* Exercise brief:
Working through the entries below, find how many lines include the string "agent"; give only that number.

(Saved data entries)
════════

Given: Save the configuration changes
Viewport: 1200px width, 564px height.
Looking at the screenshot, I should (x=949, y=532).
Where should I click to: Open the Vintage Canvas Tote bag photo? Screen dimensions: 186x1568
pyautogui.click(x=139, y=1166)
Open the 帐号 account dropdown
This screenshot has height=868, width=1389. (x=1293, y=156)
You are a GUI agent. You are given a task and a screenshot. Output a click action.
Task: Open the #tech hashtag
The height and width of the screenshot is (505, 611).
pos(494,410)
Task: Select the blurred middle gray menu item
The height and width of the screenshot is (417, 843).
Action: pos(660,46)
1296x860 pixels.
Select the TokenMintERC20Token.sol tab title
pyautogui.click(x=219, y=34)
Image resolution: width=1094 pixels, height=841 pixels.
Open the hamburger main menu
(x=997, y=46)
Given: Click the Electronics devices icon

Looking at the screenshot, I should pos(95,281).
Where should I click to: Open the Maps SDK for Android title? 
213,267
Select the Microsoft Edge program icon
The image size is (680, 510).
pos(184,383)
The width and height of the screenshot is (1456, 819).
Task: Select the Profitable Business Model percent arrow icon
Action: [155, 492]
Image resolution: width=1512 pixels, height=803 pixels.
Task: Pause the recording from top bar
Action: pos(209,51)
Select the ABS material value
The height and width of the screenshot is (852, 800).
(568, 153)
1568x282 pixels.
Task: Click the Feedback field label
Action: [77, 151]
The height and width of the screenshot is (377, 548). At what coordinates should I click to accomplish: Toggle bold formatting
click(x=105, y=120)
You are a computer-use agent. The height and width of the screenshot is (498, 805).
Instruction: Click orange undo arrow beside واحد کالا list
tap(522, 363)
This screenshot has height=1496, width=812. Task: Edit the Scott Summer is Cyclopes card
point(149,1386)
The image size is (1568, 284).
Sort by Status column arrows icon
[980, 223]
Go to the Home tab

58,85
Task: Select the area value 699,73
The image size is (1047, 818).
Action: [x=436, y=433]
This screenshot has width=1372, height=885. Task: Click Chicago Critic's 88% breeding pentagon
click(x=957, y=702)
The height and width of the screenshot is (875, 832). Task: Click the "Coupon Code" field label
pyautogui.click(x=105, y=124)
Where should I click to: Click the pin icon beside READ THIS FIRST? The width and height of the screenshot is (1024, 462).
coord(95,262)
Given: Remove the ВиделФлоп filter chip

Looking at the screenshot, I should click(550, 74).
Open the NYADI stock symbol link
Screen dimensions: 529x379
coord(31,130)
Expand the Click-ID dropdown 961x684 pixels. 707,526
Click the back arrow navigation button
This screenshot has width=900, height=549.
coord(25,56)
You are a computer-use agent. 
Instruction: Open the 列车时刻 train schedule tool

════════

* Your response:
3